幼少のころから叩きこまれた礼儀作法で挨拶をすれば、エリクは笑顔を絶やさずにミシェルを椅子に座るように促した。


(ティアナも優しいけどエリク殿下も優しいなあ……。)


自然と浮かぶ笑顔に、何か視線を感じた。

視線の先を見れば何故か不機嫌なルシアの顔。


「……ルシア、何ですか?怖いですよその顔。」


「アヒルだった時は可愛かったのに。」とつけ足せば余計に機嫌を悪くするのは火を見るのよりも明らかだったので黙っておく。
「別に。」と顔をそらされてしまったので深くは追求しなかった。

(結構浮き沈みというか…機嫌がコロコロ変わるのよね、ルシアって………。)

正直に言えばその変化について行くのは大変だったりする。別に悪いって言ってるわけじゃないよ?全然表情が変わらない人の方が会話には困るし…

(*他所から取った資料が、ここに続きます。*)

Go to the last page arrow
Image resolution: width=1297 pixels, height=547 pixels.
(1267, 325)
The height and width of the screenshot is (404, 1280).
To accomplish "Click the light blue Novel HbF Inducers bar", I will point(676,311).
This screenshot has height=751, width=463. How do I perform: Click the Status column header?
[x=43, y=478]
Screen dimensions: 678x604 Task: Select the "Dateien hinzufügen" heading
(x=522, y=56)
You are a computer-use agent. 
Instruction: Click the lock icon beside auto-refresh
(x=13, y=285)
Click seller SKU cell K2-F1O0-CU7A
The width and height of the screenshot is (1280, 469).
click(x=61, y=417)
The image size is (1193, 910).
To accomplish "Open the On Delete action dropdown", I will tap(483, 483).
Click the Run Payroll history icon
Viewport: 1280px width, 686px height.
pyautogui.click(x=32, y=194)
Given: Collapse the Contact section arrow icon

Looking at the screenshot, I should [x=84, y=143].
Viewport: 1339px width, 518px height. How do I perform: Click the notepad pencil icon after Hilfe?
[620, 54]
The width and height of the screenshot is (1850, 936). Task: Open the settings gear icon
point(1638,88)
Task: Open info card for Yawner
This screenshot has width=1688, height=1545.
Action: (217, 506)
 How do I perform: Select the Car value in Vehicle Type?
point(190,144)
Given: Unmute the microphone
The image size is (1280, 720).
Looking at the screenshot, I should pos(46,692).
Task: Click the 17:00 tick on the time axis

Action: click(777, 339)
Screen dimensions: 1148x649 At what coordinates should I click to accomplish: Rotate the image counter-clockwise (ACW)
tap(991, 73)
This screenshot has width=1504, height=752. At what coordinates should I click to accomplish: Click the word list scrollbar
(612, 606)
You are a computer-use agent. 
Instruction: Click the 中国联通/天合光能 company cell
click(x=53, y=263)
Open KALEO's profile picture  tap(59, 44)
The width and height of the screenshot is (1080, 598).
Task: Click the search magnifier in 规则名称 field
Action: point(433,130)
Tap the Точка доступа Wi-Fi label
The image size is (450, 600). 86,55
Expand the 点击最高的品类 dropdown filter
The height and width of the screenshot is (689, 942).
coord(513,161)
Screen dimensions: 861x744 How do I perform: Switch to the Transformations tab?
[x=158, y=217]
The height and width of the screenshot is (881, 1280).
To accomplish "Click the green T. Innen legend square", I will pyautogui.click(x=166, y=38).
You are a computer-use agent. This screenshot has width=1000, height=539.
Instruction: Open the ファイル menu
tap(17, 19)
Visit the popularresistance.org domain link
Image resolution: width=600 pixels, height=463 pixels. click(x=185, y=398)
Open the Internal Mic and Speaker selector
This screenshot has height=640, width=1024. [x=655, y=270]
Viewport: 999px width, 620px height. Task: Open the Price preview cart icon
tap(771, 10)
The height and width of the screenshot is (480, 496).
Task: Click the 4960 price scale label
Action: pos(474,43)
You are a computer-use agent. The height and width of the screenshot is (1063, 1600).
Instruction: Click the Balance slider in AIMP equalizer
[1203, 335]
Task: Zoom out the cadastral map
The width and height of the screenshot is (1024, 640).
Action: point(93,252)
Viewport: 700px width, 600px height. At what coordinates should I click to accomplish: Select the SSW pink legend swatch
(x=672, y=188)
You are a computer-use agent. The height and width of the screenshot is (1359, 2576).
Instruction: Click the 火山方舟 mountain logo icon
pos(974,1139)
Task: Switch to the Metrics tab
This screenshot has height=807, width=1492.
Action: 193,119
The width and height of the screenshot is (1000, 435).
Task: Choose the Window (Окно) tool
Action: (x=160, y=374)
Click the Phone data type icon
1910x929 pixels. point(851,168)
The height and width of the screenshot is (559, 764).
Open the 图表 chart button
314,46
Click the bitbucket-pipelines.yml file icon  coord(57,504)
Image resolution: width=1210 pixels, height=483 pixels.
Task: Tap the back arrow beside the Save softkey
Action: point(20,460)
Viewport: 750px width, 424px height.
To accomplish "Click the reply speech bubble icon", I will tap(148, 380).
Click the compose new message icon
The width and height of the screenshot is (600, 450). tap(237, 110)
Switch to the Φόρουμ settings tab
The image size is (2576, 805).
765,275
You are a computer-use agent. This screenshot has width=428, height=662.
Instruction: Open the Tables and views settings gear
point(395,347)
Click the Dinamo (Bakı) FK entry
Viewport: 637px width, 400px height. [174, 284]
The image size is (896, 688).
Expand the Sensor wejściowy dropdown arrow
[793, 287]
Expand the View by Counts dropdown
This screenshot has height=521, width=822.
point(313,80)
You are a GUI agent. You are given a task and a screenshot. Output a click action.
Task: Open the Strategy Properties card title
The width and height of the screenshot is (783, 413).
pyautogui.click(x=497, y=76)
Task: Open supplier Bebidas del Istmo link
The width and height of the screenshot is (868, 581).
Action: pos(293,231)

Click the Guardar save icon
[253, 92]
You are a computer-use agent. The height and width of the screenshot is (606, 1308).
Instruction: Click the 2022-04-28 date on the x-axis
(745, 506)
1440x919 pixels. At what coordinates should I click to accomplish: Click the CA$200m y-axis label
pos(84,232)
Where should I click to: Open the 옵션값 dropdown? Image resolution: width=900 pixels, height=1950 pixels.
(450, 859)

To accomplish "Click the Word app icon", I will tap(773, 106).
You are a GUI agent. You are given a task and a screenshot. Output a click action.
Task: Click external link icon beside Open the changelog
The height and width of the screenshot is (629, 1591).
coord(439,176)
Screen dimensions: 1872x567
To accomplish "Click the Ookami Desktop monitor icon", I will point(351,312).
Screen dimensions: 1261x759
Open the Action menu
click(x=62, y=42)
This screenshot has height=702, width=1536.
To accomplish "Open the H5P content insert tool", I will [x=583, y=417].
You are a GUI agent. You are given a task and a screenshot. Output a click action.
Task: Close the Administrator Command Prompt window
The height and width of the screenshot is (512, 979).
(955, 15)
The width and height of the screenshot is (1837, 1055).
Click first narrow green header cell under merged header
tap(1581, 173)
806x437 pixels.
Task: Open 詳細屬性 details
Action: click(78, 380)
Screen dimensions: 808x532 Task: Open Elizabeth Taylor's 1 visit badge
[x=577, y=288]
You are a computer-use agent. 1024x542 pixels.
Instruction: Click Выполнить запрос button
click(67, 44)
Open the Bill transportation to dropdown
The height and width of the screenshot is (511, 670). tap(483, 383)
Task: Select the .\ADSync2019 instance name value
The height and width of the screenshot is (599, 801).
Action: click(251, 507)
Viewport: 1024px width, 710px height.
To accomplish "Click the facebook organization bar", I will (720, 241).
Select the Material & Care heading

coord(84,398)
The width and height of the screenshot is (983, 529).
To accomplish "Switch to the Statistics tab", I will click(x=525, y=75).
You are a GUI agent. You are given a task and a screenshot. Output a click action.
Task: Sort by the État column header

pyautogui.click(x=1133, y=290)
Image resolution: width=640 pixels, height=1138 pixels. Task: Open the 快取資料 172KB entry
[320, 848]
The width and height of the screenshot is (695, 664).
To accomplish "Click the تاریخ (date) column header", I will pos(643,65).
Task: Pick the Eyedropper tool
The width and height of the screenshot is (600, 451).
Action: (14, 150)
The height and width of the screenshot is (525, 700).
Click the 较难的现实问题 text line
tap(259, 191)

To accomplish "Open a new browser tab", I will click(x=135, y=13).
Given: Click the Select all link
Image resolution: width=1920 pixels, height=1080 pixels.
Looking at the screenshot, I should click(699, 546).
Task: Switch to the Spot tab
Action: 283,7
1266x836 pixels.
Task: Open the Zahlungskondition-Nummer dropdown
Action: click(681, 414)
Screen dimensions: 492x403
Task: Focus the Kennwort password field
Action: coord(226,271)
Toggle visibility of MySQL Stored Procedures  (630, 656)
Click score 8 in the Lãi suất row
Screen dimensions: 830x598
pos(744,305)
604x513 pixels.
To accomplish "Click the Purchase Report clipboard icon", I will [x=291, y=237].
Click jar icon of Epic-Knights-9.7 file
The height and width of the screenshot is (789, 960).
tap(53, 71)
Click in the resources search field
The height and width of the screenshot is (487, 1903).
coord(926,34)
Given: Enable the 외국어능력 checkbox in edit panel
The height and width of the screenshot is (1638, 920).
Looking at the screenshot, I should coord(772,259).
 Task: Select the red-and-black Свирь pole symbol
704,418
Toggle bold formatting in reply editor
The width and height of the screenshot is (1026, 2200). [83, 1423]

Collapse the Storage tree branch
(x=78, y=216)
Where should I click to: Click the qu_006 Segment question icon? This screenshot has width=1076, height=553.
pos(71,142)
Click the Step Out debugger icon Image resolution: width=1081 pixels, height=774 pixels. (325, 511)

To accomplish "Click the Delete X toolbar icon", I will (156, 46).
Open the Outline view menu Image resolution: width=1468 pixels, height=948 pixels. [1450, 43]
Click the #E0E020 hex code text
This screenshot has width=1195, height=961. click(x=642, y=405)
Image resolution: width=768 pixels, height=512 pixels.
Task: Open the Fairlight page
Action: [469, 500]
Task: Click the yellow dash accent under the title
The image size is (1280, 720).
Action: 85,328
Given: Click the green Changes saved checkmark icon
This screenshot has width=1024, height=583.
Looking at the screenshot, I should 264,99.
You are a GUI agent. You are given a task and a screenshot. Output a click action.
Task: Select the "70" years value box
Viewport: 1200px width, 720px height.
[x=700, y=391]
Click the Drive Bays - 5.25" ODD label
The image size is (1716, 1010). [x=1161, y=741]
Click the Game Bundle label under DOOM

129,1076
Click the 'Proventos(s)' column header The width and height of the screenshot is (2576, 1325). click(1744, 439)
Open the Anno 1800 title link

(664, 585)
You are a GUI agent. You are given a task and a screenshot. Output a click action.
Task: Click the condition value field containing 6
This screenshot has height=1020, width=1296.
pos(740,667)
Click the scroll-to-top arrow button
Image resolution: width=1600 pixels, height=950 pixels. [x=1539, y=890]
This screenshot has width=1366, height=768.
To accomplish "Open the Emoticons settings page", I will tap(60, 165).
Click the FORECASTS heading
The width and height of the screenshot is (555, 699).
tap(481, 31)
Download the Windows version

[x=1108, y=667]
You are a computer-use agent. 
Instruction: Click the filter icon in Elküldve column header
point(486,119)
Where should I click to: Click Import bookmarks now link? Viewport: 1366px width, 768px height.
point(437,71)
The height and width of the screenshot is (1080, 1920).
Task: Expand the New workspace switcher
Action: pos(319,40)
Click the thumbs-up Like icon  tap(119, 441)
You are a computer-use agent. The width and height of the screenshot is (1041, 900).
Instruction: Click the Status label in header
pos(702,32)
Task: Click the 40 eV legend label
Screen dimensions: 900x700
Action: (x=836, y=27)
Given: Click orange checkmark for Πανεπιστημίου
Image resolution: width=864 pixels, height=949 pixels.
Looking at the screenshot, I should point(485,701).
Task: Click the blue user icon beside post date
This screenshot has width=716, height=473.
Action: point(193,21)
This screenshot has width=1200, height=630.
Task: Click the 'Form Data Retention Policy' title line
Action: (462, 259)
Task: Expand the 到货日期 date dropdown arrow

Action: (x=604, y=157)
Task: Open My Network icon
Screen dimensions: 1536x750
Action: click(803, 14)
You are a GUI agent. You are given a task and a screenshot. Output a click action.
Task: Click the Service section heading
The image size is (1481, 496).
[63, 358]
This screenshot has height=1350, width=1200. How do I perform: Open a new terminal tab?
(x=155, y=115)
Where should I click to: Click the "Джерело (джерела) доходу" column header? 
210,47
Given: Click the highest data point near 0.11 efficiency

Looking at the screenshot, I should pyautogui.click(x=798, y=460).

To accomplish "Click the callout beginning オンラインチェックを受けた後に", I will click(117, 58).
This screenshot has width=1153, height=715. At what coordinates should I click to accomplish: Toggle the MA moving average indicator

「ごめんね、いきなり"絵のモデルになって"なんて言って…」

「ふふ、私で良かったら喜んで。エリク殿下はとても絵がお上手と聞いた事がありますのでとても楽しみです。」


「それなら良かった。」と安心したようににっこりと笑うエリク。本当に可愛いと思う。


もう描く準備は出来ていて、後はモデルがいれば大丈夫という時、いきなり使用人の声がかかった。


「エリク殿下、もしよろしければ私共にミシェル様のお化粧をさせてきただけませんか?」

「え?お化粧…ですか?」


驚くミシェルに、「良いね。」と少し楽しそうに言うエリク。


「じゃあ、お願いね。」


エリクの許可を得た使用人の動きは早かった。
ミシェルの手を取り、さっさと部屋から出して別の部屋に連れて行く。

状況をいまいち理解しかねていたミシェルがちゃんと理解出来たのは、化粧をされ始めてからだった。